Her muffled whimper makes me regret questioning her so soon. But I have to know who did this so I can plan how to kill them.

My hands curl into fists and I struggle to straighten them out and keep running them over Bree’s back. If I could carry her pain, I’d do it. No question.

She flinches, and I hesitate. Where else is she hurt? An unfamiliar, out-of-control sensation threatens to blow the top of my head off as I consider the possibilities.

Nothing in my professional training prepared me for this. Maybe that makes me a shitty cop. I don’t know. I’ve dealt with DV victims before. Locked up plenty of husbands who were too quick with their fists.

It made me angry every single time.

But nothing like this.

“Honey,” I say gently, trying to keep my voice calm and professional. “Is Chad the one who hurt you?”

It’ll take everything in me not to hunt Chad down and beat the living fuck out of him if he did this to my little Bree. I need to know every single detail so I can fix this for her.

One more sniffle from Bree threatens to shatter me, and I wrap my arms around her tighter.

Against my body, she seems fragile and tiny. What kind of “man” hurts a woman?

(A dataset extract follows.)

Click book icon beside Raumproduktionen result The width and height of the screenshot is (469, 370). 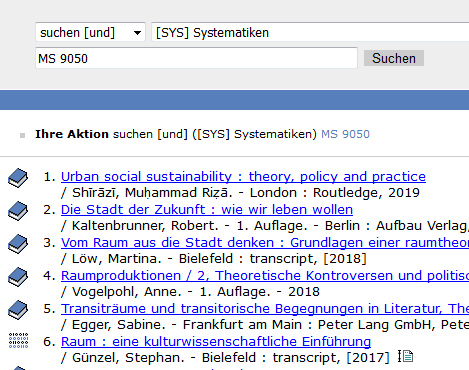pos(18,277)
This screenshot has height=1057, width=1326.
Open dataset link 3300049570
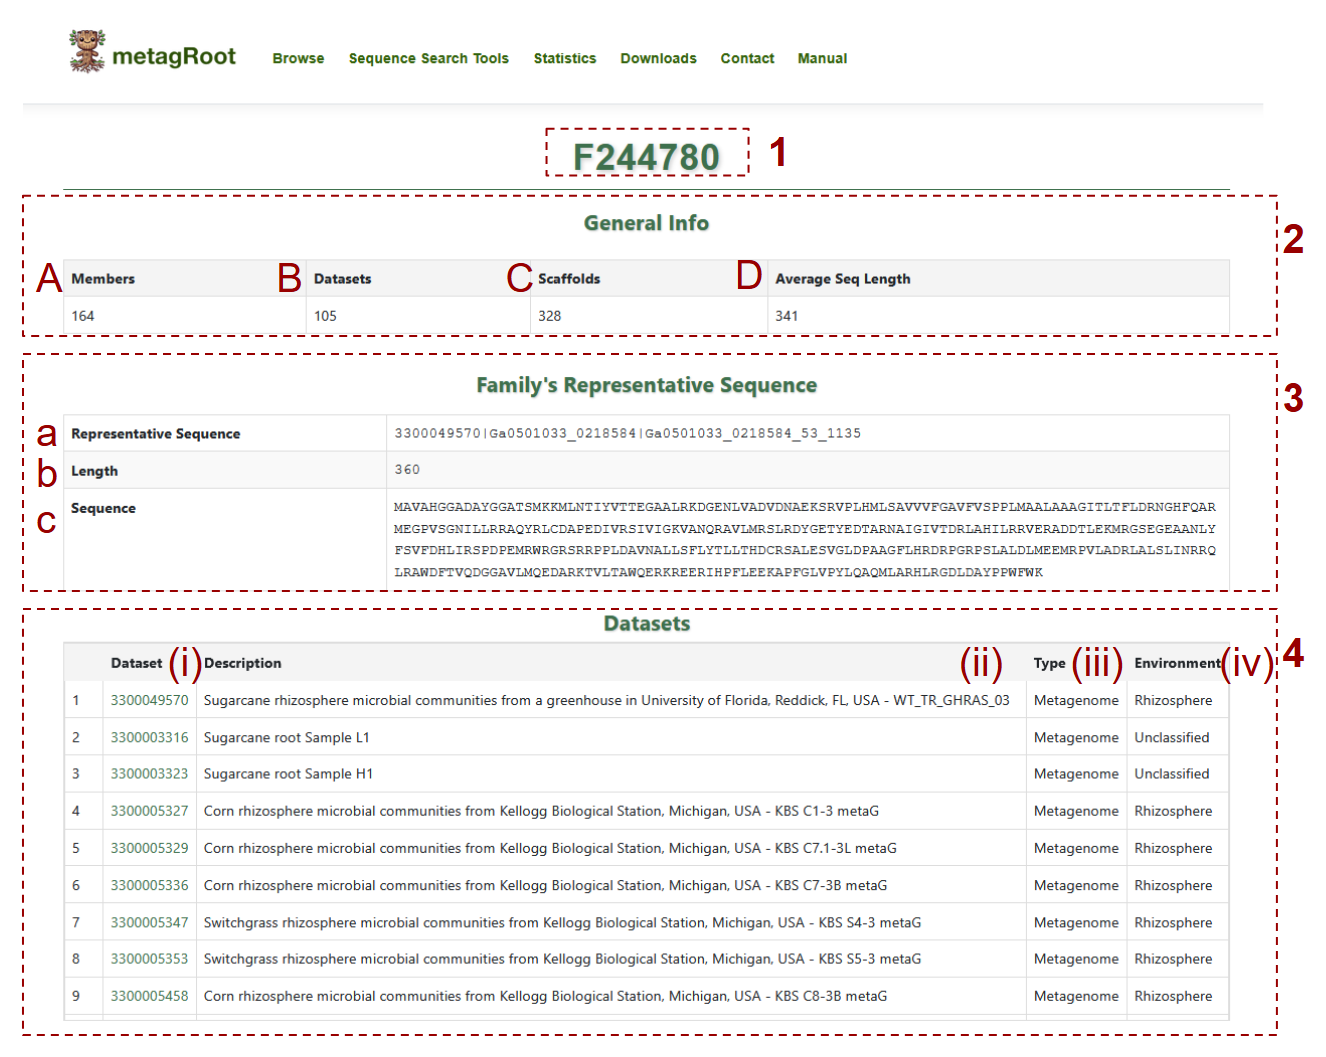[149, 701]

Slowly, she unwraps her arms from around my waist before I’m ready to let her go.

Shoving the sunglasses up and settling them on top of her head, she brushes a few stray tears off her cheeks. One look at the full extent of the bruising sends me back into murderous-rage territory.

She must sense my fury, because she quickly tugs the sunglasses back down. “It looks worse than it feels. I’m okay, really.”

I was in enough fights as a teenager to know she’s lying. Her bright blue eyes may have temporarily lost the sparkle I remember, but her courage reassures me.

“Thank you for being here, Liam.”

“I’m always here for you.” Sure wish I’d been there to prevent this.

Our eyes lock and I nod, hoping to encourage her to tell me what happened. “Tell me the truth. Did Chad do this?” I ask again.

She nods slowly and I suck in a deep breath, willing myself to stay calm. “Where is he now?”

“Empire County Jail,” she whispers.

“Good.”

My eyes take more of her in. I haven’t seen her in at least two years. Bree isn’t a little girl anymore. She’s grown into a stunning woman.

A woman who just got knocked around by her boyfriend, dickhead.

“Please don’t—”

“Don’t what, Bree?”

“Get involved. He’s in jail and the judge denied bail. I’ll be fine. I’m okay,” she says, but I’m not sure if she’s trying to convince herself or convince me.

Okay my ass.

Unwanted memories of her high school graduation flood my brain. Sweet little Bree had curled herself around my body, stared up into my face, and informed me she wasn’t a kid any more before asking me to be her first. Like an idiot, I’d given in and kissed her. Wanted to do a hell of a lot more.

Vince catching his best friend making out with his sister behind their house had not gone over well.

In the academy, I’d been tasered, tear-gassed, and pepper-sprayed, but pushing Bree away to save my friendship with her brother remains the hardest thing I’ve ever done.

Because I really, really wanted to be her first.